While some research has been directed towards managing distribution shifts in student performance prediction, these efforts primarily revolve around adapting models for different courses [18,19,20,21] or developing multi-course applications [22, 23]. These approaches, while aiming to address distribution variations, primarily concentrate on the course-level differences, often neglecting the intricate challenges posed by long-term educational data.

In summary, there has been a lack of research on long-term student performance prediction. We tackle the unique distributional challenges presented by historical data accumulated over extended periods, an unexplored area in EDM. This focus allows us to harness the full potential of long-standing data records, significantly enhancing the efficacy of our predictive model.

Domain adaptation algorithm

The DA technique is designed to address distribution differences between the source and target domains by aligning their respective feature distributions. In recent years, DA has been widely applied to various fields, including computer vision [12], natural language processing [24], and recommender systems [25]. This method shows promise for addressing distribution discrepancies in long-term data. Given that labels for future data are unavailable in real applications, our focus is on Unsupervised Domain Adaptation (UDA) techniques. According to the number and properties of source domains, UDA methods can be divided into Single-source Homogeneous UDA (SsHoUDA), Multi-source Homogeneous UDA (MsHoUDA), Single-source Heterogeneous UDA (SsHeUDA), and Multi-source Heterogeneous UDA (MsHeUDA).

SsHoUDA aims to transfer knowledge from a single source domain to a target domain, with both domains being homogeneous (having the same dimensionalities). Transfer Component Analysis (TCA) [26] is a widely recognized domain adaptation technique that seeks to identify a shared subspace between different domains, thereby reducing the Maximum Mean Discrepancy (MMD) [27]. Unlike TCA, Correlation Alignment (CORAL) [28] is proposed to align the second-order statistics between two domains. Moreover, Wang et al. introduced the Manifold Embedded Distribution Alignment (MEDA) [12], which integrates the Grassmann manifold and adjusts the weights between the marginal and conditional distributions for more accurate alignment. Although these methods have shown promising results in specific contexts, they are primarily designed for a single source and might neglect a significant portion of the information when dealing with long-term data.

MsHoUDA focuses on mitigating the distribution discrepancies across multiple source domains. As an extension of TCA, Multi-Domain TCA [29] was introduced to align multiple source domains with the target domain. Similarly, Peng et al. [9] presented M3SDA, a method that aligns the moments between multiple source domains and the target domain. TWMDA [10] further refines this alignment by accounting for sample weights. However, these techniques, primarily designed for homogeneous domains, might not yield optimal results when the feature spaces of the source and target domains diverge, a challenge frequently encountered with heterogeneous long-term data in educational settings.

* _DATA PROVIDED_:
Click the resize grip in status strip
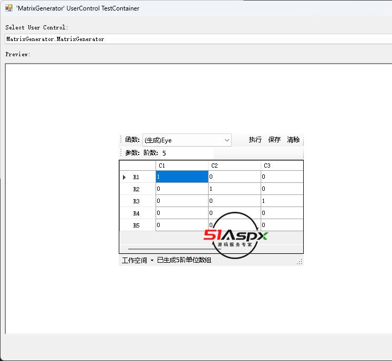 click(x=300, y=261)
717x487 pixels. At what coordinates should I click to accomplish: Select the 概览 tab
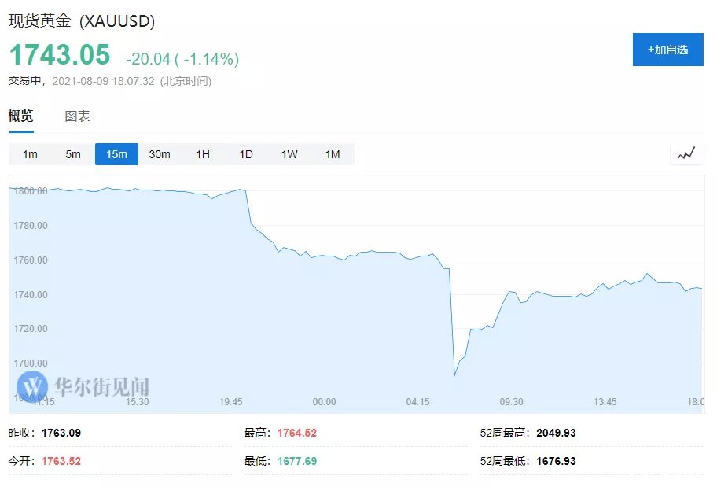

--

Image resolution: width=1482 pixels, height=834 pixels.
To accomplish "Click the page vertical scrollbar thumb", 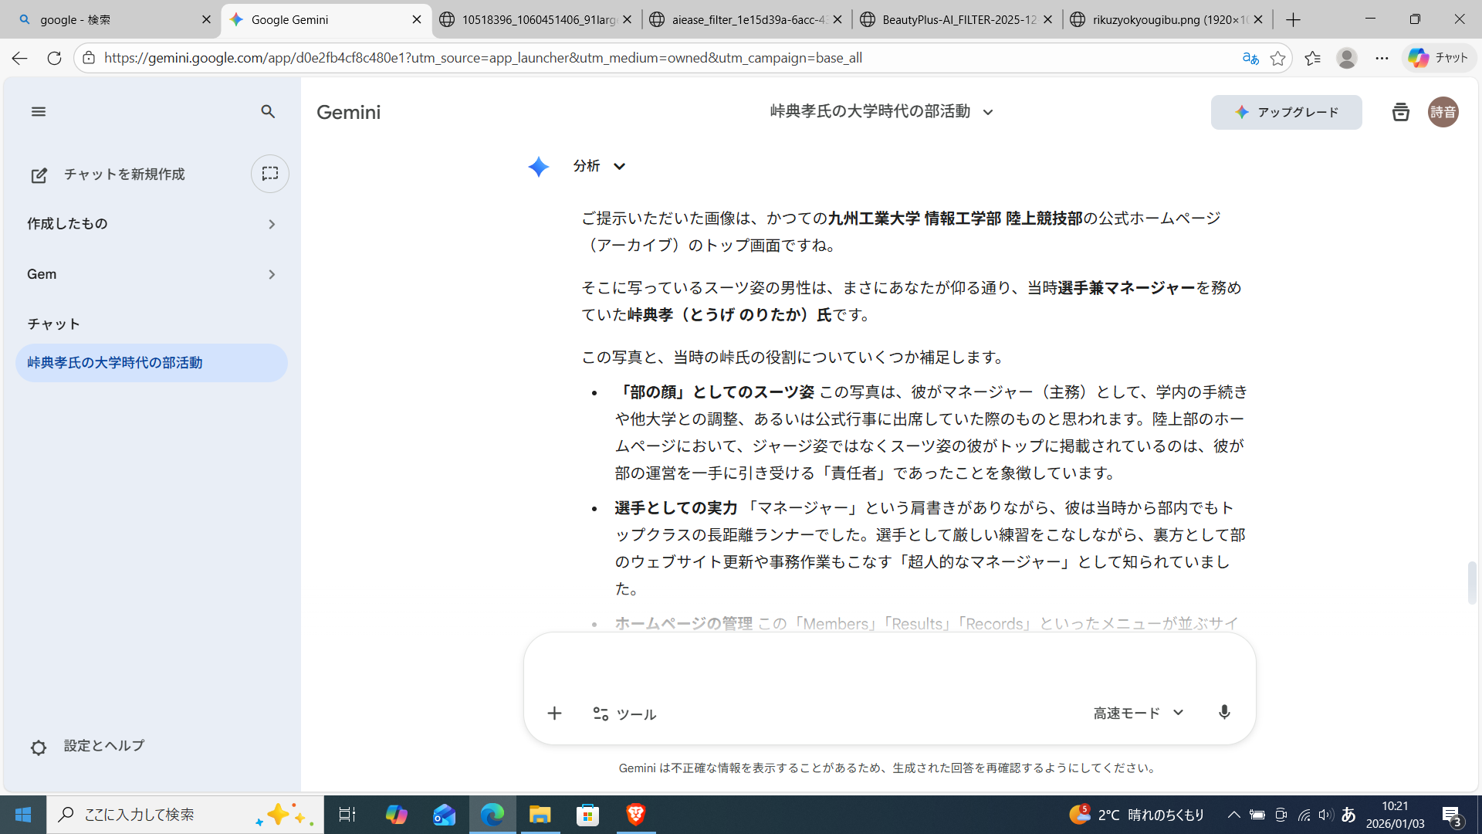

* _PROMPT A_: Using the domain adaptation excerpt, say whether each statement agrees with it, answering yes or no and quoting the deciding words exactly. (i) CORAL aligns the second-order statistics between two domains. (ii) The authors focus on supervised techniques because labels for future data are available. (iii) M3SDA was presented by Wang et al.
* _PROMPT B_: Render this sentence from the domain adaptation excerpt in Spanish: "The DA technique is designed to address distribution differences between the source and target domains by aligning their respective feature distributions."
* _PROMPT C_: Extend the domain adaptation excerpt, starting right after its final sentence.

* _WRITTEN ANSWER A_:
(i) Yes: "Correlation Alignment (CORAL) [28] is proposed to align the second-order statistics between two domains."
(ii) No: "Given that labels for future data are unavailable in real applications, our focus is on Unsupervised Domain Adaptation (UDA) techniques."
(iii) No: "Peng et al. [9] presented M3SDA, a method that aligns the moments between multiple source domains and the target domain."

* _WRITTEN ANSWER B_: La técnica DA está diseñada para abordar las diferencias de distribución entre los dominios de origen y de destino alineando sus respectivas distribuciones de características.

* _WRITTEN ANSWER C_:
SsHeUDA methods can bridge two heterogeneous cross-domain feature spaces and can be applied to domains with different dimensionalities. Yeh et al. [30] introduced Reduced Kernel Canonical Correlation Analysis (RKCCA), leveraging a derived correlation subspace to associate data across domains. However, this method depends on parallel instances, which are often lacking in many domains. Addressing this constraint, Liu et al. [31] proposed Shared Fuzzy Equivalence Relations (SFER). This facilitates knowledge transfer from a heterogeneous source domain to the target domain without requiring parallel instances. Despite its strengths, this strategy is still designed specifically for a single source domain.

MsHeUDA remains an inadequately explored challenge. Fuzzy Relation Neural Networks [32] appears as a potential solution, integrating multiple neural networks within the SFER framework to learn domain-invariant features across multiple heterogeneous domains. However, constrained by the SFER structure, this method exhibits a limited capability in capturing students’ behavioral patterns in the original response data. Furthermore, its intricate architecture lacks interpretability, rendering it unable to provide meaningful decision support. Our approach, LASA, can be considered a kind of MsHeUDA approach, which not only transfers knowledge across multiple heterogeneous domains but also retains interpretability.

Summary

In Table 1, we summarize the characteristics of recent methods, focusing on whether they address the challenges present in long-term data and their interpretability. Most student performance prediction methods are based on short-term data and do not thoroughly explore the role of long-term data. Some studies that utilize long-term data simply amalgamate all available data for model validation without considering the potential impacts of long-term data on future predictions. Additionally, most DA methods fall short in addressing the distribution shifts in multiple heterogeneous feature spaces, which are typical in long-term educational data. And they often come with complex structures and lack interpretability, thus failing to provide interpretable predictions, which are essential for educators to implement targeted teaching interventions. Our proposed LASA not only effectively resolves the challenges posed by heterogeneous feature spaces and distribution shifts but also can provide interpretable predictions.

Table 1 Summary of Related Works and Their Characteristics

The long-term student performance dataset

In this section, we present the Long-term Student Performance Dataset to bridge the existing gap in long-term student performance prediction research. This real-world dataset poses challenges such as heterogeneous feature spaces and distribution shifts, paving the way for the development of more practical and robust predictive models.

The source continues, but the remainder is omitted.